In the instant case the only specification of reason as required by the statute was in reference to the issue of churning. No such specifications were made as to the other issues of fraud raised by the pleadings and the evidence, and upon which it must be presumed the juiy by their verdict found favorably to plaintiffs. As the trial court failed to specify reasons as required by section 657 as to the fraud issues presented to the jury other than that of churning, we are required to hold that the order granting . new trial must be reversed.

It is with regret that we come to this conclusion as it forces us for technical reasons to reverse the order without an opportunity to determine from the record whether in view of its totality the court might have been justified in granting the new trial. But as stated in Miller, supra, at page 697, our determination in this respect is “required in order to serve the twofold purpose of the specification requirement; encouraging careful deliberation by the trial court before ruling on a motion for new trial, and making a record sufficiently precise to permit meaningful appellate review.”

The order granting new trial is reversed and the cause is remanded to the trial court with instructions to cause a proper notice to be sent to all CIA limited partners other than those included in the present judgment informing them that they, unless they wish otherwise, are included in the class which the jury and court found were defrauded by defendant and that they may present to the court proof of their interest in the limited partnership and their right to damages against defendant. The issue of liability has been established and need not be again tried. As to damages, each person who proves that he is a member of the class shall be entitled to an amount of damages for each limited partnership share he holds in CIA equal to the amount which was apportioned to each interest in the erroneously determined class in the existing judgment.

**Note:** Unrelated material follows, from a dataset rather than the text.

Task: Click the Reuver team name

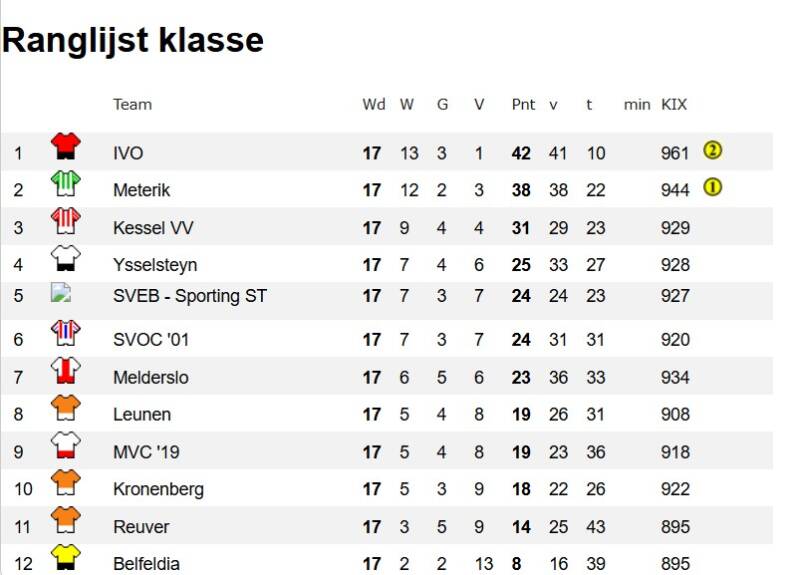Action: click(141, 527)
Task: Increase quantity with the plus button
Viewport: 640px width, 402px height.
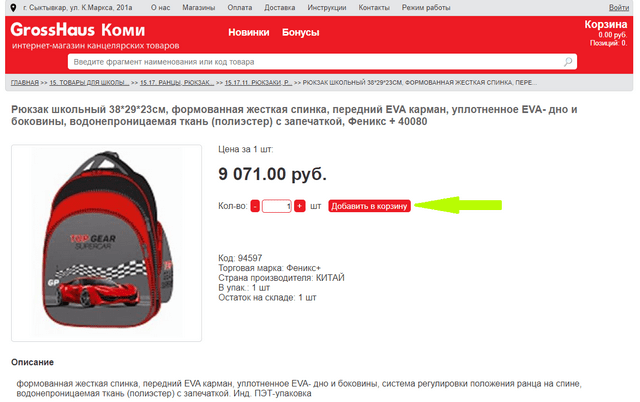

Taylor, P. J., and Rouse, J., concurred.

Respondent’s petition for a hearing by the Supreme Court was denied August 6, 1975. 
      
       Retired Presiding Justice of the Court of Appeal sitting under assignment by the Chairman of the Judicial Council.
     
      
      The partnership was dissolved after six months pursuant to a statement in the offering circular that such would occur if there was a decrease in the initial partnership capital to less than 50 percent.
     
      
      Day trading was defined as making a buy and sale transaction on the same contract in one day.
     
      
      Churning was defined as intentional overtrading by a broker in order to earn commissions.
     
      
      The trial judge further stated in his order granting a new trial, “This witness’ testimony should have been disregarded completely by the jury....”
     
      
      Rule 23, subdivision (c), subsection (2) reads: “In any class action maintained under subdivision (b)(3), the court shall direct to the members of the class the best notice practicable under the circumstances, including individual notice to all members who can be identified through reasonable effort. The notice shall advise each member that (A) the court will exclude him from the class if he so requests by a specified date; (B) the judgment, whether favorable or not, will include all members who do not request exclusion; and (C) any member who does not request exclusion may, .if he desires, enter an appearance through his counsel.”
     
      
      There are approximately 275 potential class members.
     
      
      The trial court did state: “Some question could arise as to the propriety of the plaintiff’s attorney’s comments in his final argument after being thoroughly informed of the Court’s position on Various items of evidence.” However, the court did not specify this as a ground for granting the new trial. And, therefore, section 657 requires that it be conclusively presumed that the order was made on the sole ground of insufficiency of the evidence.